Part Number: TDA4VL-Q1

I've got a custom ONNX semantic segmentation model that does not have an 'argmax' operator for its output.  It outputs a channel-first (NCHW) tensor: 1x4x576x960.  If I try to run this through the edgeai-tidl-tools onnxrt_ep.py tool, the tool reports an error because the TI code assumes a channel-last ordering (NHWC):

root@088f260a8b34:/home/root/shared_with_docker/edgeai-tidl-tools/examples/osrt_python/ort# python3 ./onnxrt_ep.py -d -m ss-ort-800k-model-f1
Available execution providers :  ['TIDLExecutionProvider', 'TIDLCompilationProvider', 'CPUExecutionProvider']

Running 1 Models - ['ss-ort-800k-model-f1']

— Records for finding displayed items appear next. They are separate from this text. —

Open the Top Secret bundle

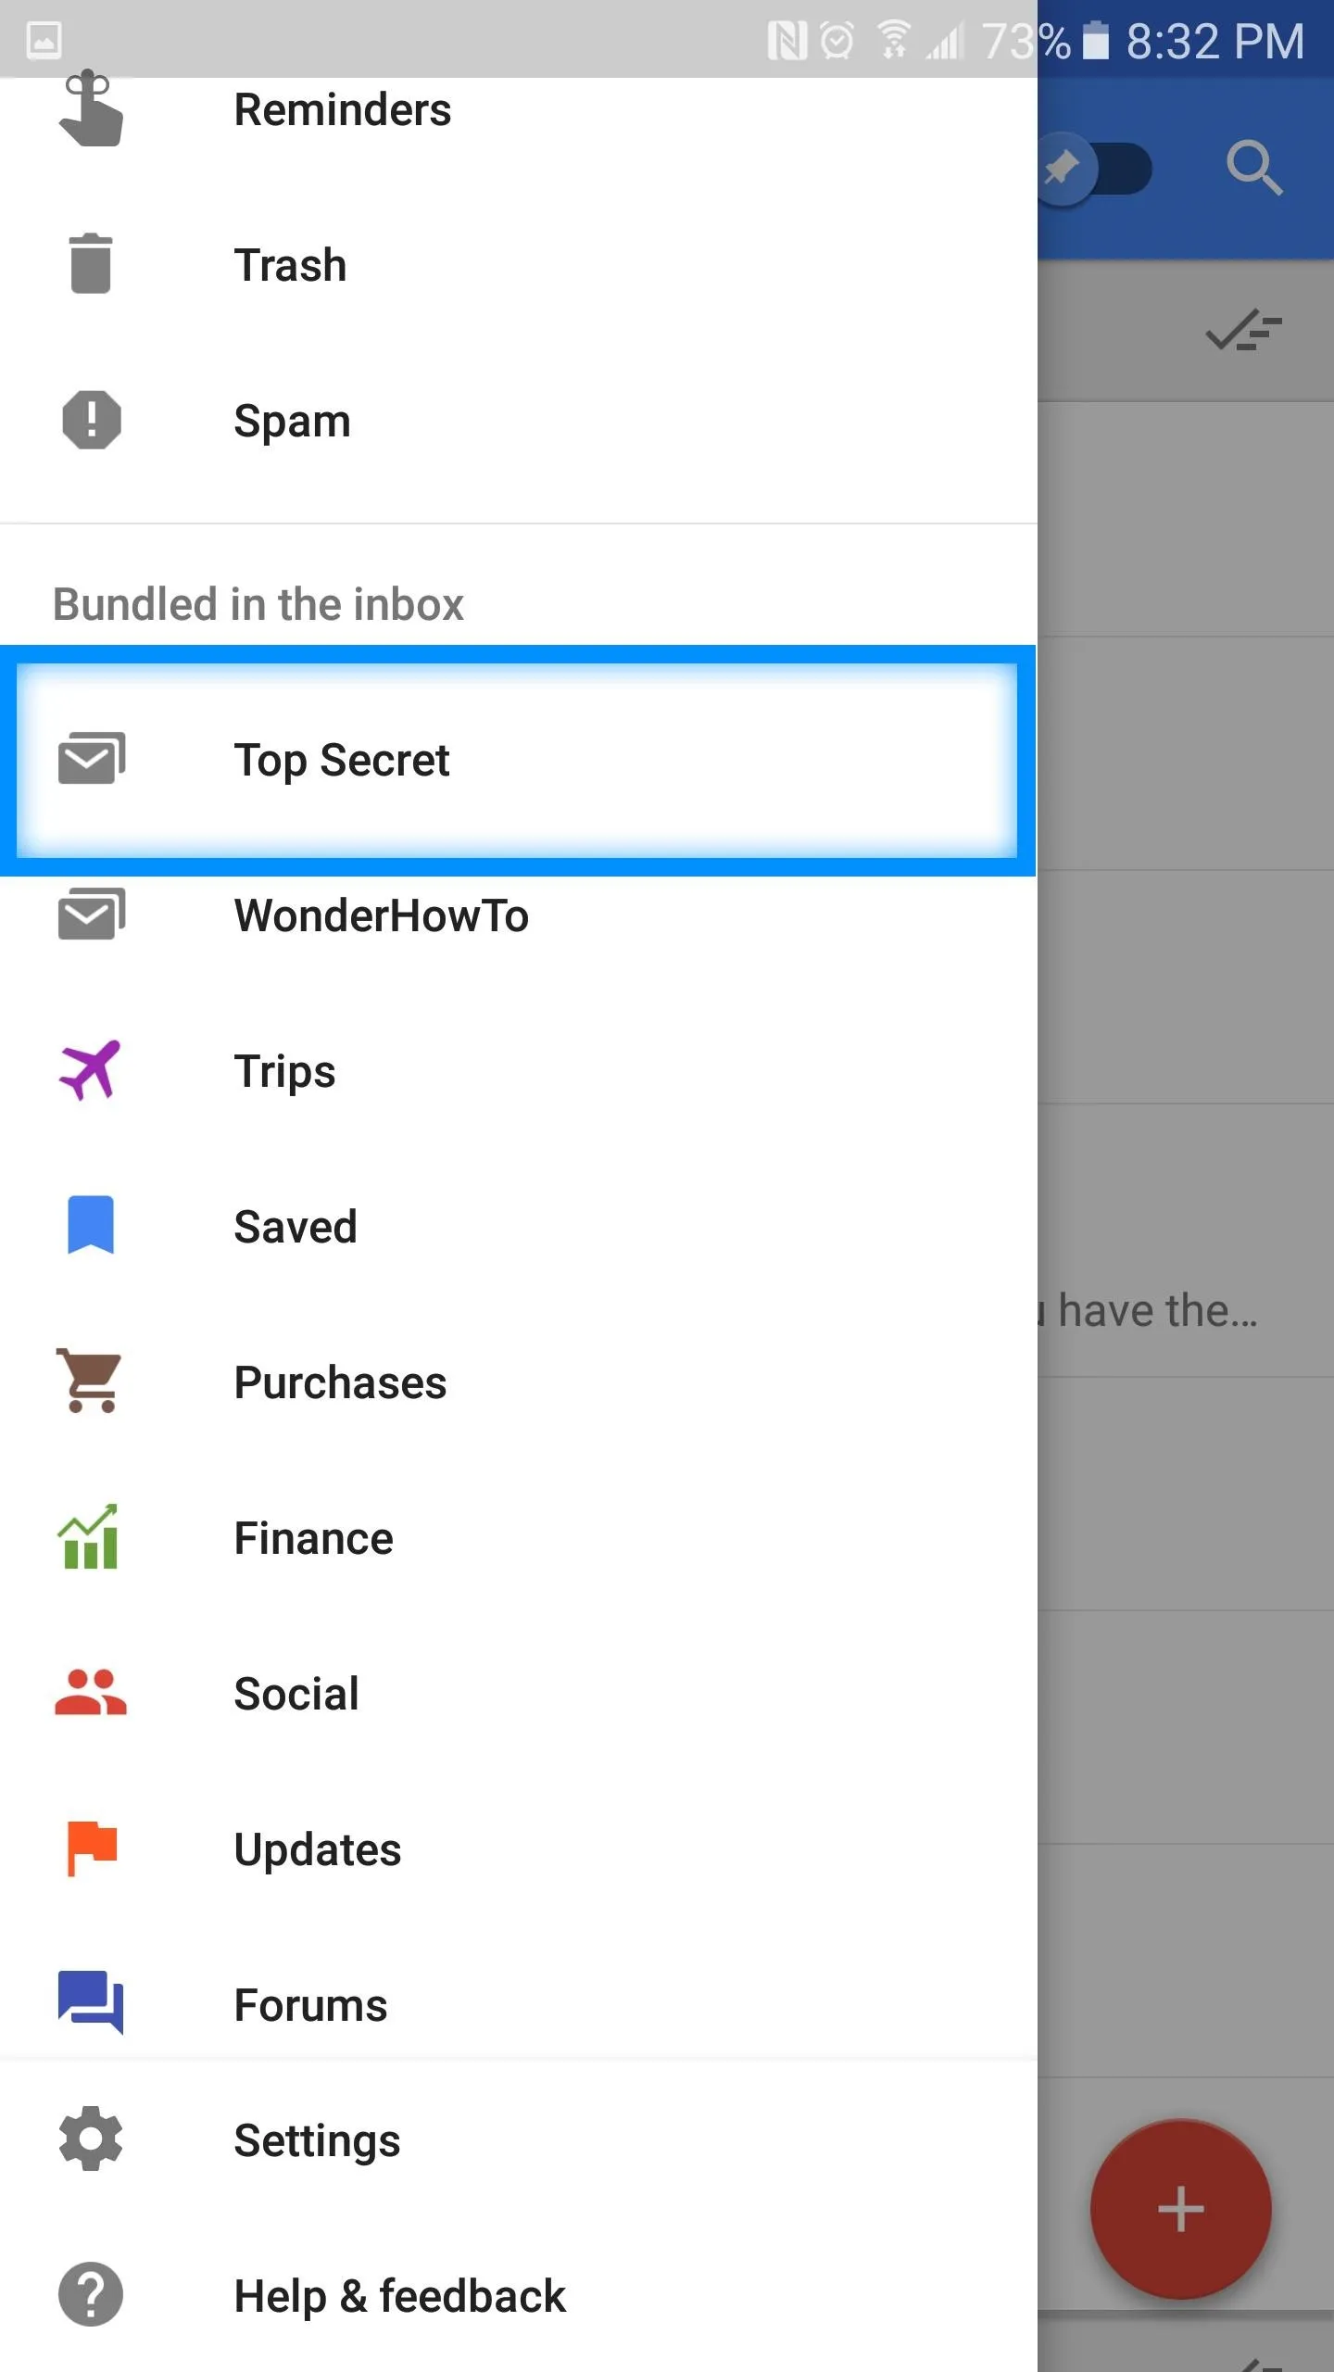[518, 760]
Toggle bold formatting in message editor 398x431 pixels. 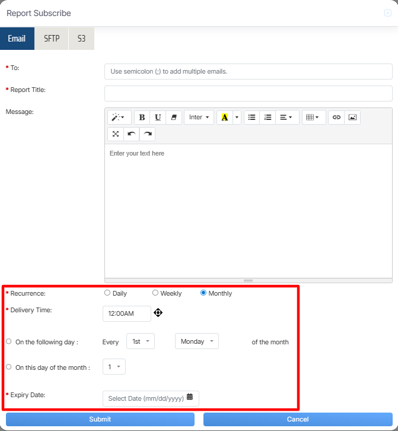[142, 118]
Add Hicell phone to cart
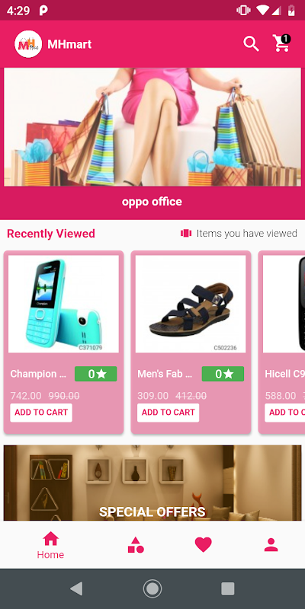This screenshot has height=609, width=305. click(284, 413)
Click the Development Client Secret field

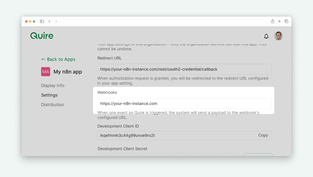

Running_Model :  ss-ort-800k-model-f1

Batch: 1
Debug:
(4, 576, 960)
Process Process-1:
Traceback (most recent call last):
  File "/usr/lib/python3.10/multiprocessing/process.py", line 314, in _bootstrap
    self.run()
  File "/usr/lib/python3.10/multiprocessing/process.py", line 108, in run
    self._target(*self._args, **self._kwargs)
  File "/home/root/shared_with_docker/edgeai-tidl-tools/examples/osrt_python/ort/./onnxrt_ep.py", line 267, in run_model
    classes, image = seg_mask_overlay(output[0][j],imgs[j])
  File "/home/root/shared_with_docker/edgeai-tidl-tools/examples/osrt_python/common_utils.py", line 291, in seg_mask_overlay
    org_image[:,:, 1] = mask_image[:,:, 1]
ValueError: could not broadcast input array from shape (4,576) into shape (576,960)
^CTraceback (most recent call last):
  File "/home/root/shared_with_docker/edgeai-tidl-tools/examples/osrt_python/ort/./onnxrt_ep.py", line 329, in <module>
    nthreads = join_one(nthreads)
  File "/home/root/shared_with_docker/edgeai-tidl-tools/examples/osrt_python/ort/./onnxrt_ep.py", line 311, in join_one
    sem.acquire()
KeyboardInterrupt                                                                                                                                                                                                                                                                              

It turns out that the seg_mask_overlay() method in common_utils.py applies argmax() when the squeeze'd output has a ndim > 2.  It assumes index 2 is the axis (axis=2) whereas for my output it should be referencing index 0 for the axis (axis=0).

What's the best way to address this?  I can hand-modify the common_utils.py, but shouldn't there be a parameter defined in model_configs.py for models to indicate channel ordering?  That way, seg_mask_overlay() doesn't have to make an assumption (which is incorrect in this use case).